I piccoli gruppetti di genitori che
avevano il tempo e la voglia di fermarsi a chiacchierare davanti a scuola,
hanno ora una cassa di risonanza tecnologica micidiale: il famigerato Gruppo WhatsApp
dei Genitori. Spesso sono professionisti
della lite virtuale, meglio se indirizzata a qualcuno che non fa parte del
gruppo. Vedi i professori, il preside, il personale scolastico. La filosofia
sottesa a ogni polemica è: come ti permetti tu professorucolo di mettere in
dubbio la genialità della mia progenie. Ne deriva una valanga di messaggi con
la verve polemica che andrebbe riservata ai massimi sistemi.
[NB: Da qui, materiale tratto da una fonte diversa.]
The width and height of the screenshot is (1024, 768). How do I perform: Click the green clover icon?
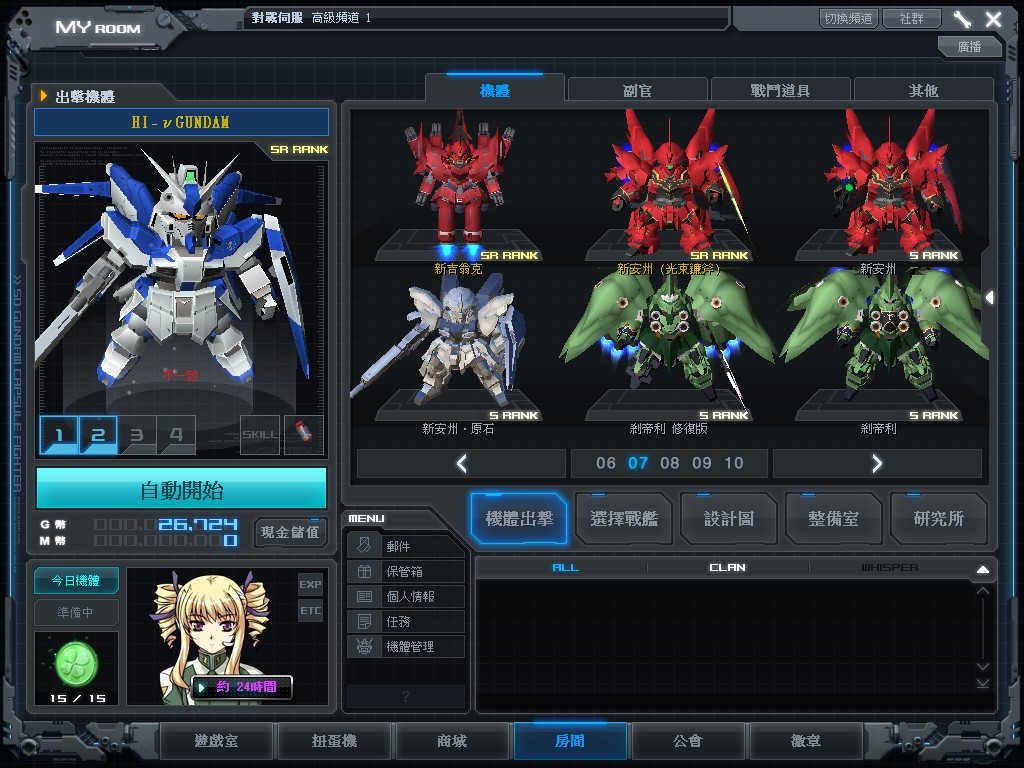point(76,661)
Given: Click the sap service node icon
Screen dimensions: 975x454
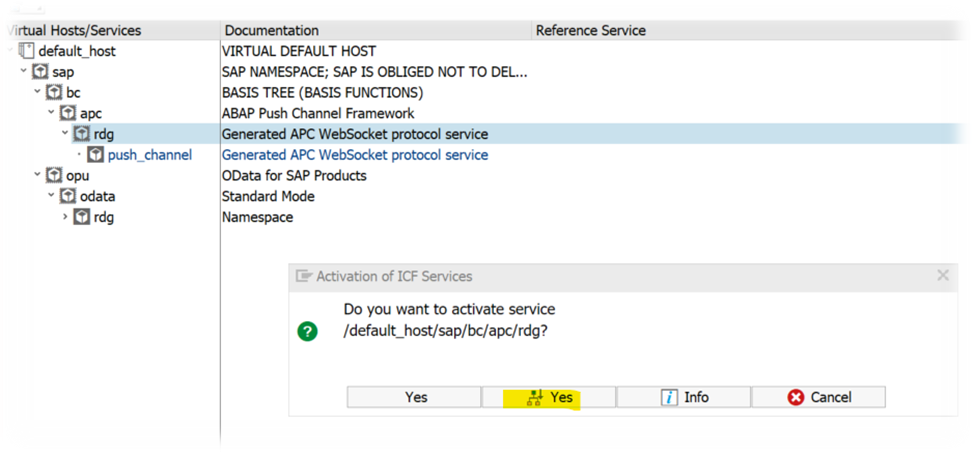Looking at the screenshot, I should (x=40, y=72).
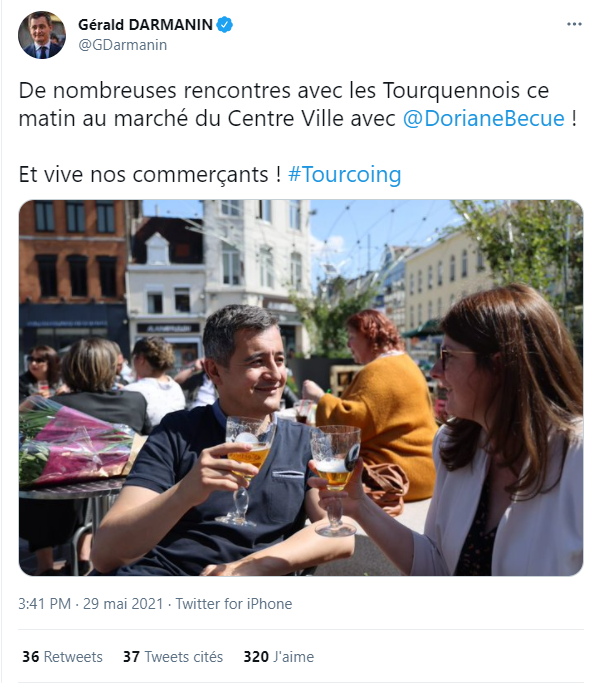Click the 'Et vive nos commerçants' text line
The image size is (600, 683).
pos(149,174)
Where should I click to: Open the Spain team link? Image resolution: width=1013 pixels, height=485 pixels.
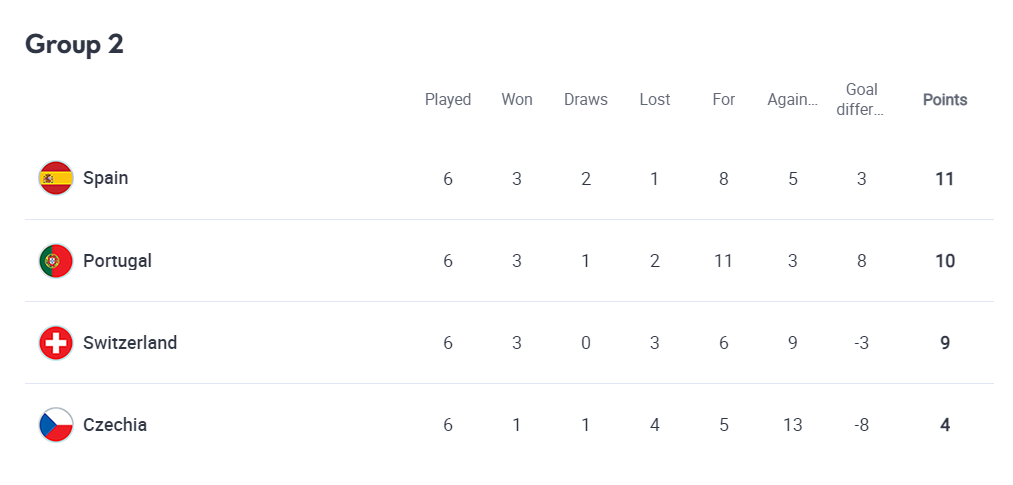(105, 178)
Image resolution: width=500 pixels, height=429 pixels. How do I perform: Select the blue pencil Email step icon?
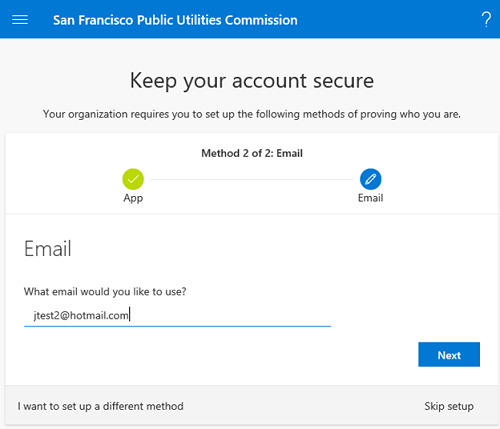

Non provate a
minimizzare e non vi venga mai in mente di dare ragione al professore e/o al
preside. Loro sono il nemico, o sei con noi o sei contro di noi. A conferma di
quanto detto in un articolo pubblicato su Il Post si scrive: “ oggi da una
parte della barricata ci sono gli insegnanti e dall’altra i genitori, che
pretendono per i loro figlioli trattamenti di riguardo, ottimi voti, medaglie
che scintilleranno fuori della scuola, nel mercato del lavoro. I genitori
intuiscono che la selezione sarà feroce e dunque cercano in ogni modo di
proteggere i loro ragazzi, di far guadagnare loro crediti e punteggi buoni da
spendere più avanti. Chi parte male rischia di finire peggio.
Così gli
insegnanti vengono pressati, a volte criticati o addirittura contestati. E la
piazza della ribellione è WhatsApp, un mezzo che doveva unire, favorire gli
scambi, allargare l’informazione e che invece diventa la cassa di risonanza di
un risentimento incontrollato. Madri e padri si fomentano reciprocamente, la
palla che rotola in breve diventa una valanga, il primo disappunto si trasforma
in rancorosa ostilità verso l’insegnante che mette voti troppo bassi o che non
sta svolgendo il programma così come i genitori pretendono “. Forme di
innovazione comunicativa che annullano l’azione educativa del sistema scuola, e
che possono degenerare negli episodi di violenza che in questi ultimi mesi sono
nelle cronache dei siti web di settore.